:: PROMPT ::
Could you pull out the entries starting with the line containing "You are a GUI" and going on through the line containing "click(x=150, y=330)", both included, reproducing them word for word but leaving out the pictures?

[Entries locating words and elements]
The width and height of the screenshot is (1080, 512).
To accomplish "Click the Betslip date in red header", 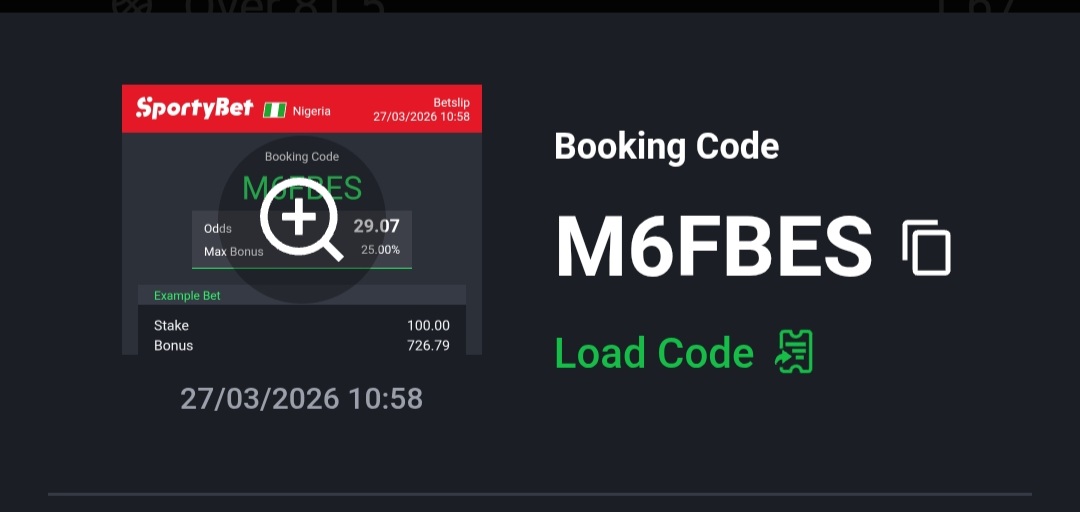I will click(x=422, y=116).
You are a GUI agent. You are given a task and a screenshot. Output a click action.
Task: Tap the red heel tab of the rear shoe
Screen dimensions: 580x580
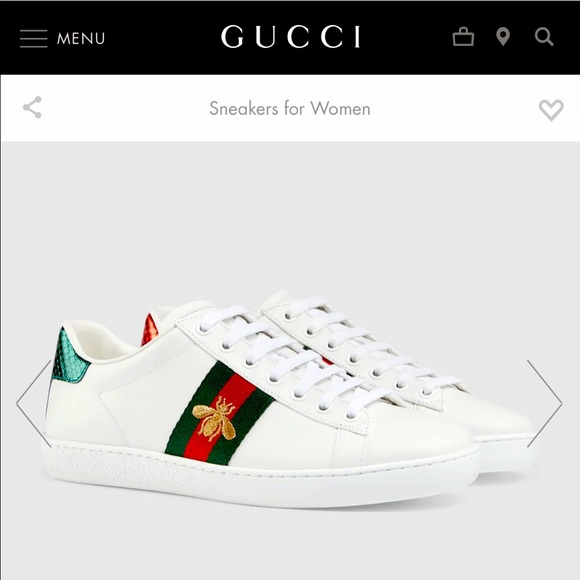click(x=150, y=330)
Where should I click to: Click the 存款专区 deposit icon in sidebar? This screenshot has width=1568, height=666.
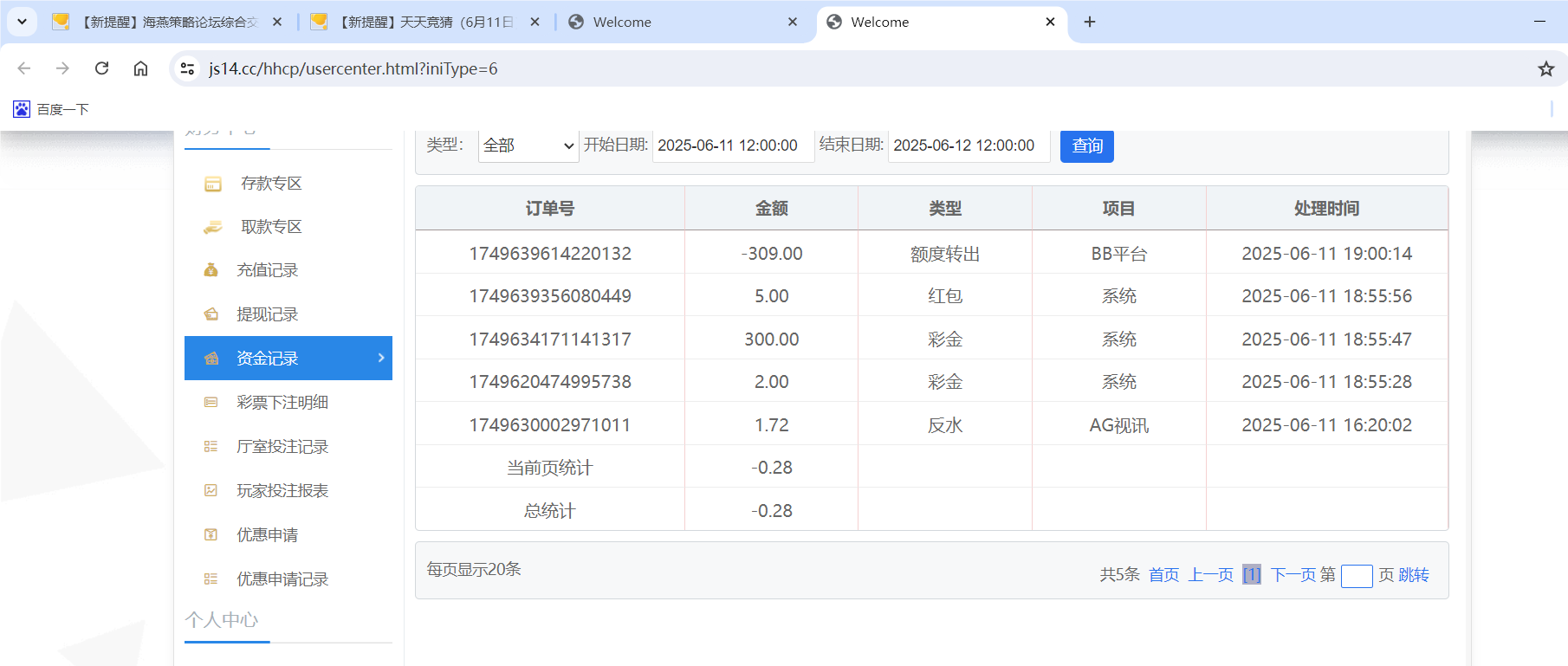click(212, 184)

:: TASK ANSWER ::
You are a GUI agent. You are given a task and a screenshot. Output a click action.
Task: Tap the red heel tab of the rear shoe
Screen dimensions: 580x580
click(x=150, y=330)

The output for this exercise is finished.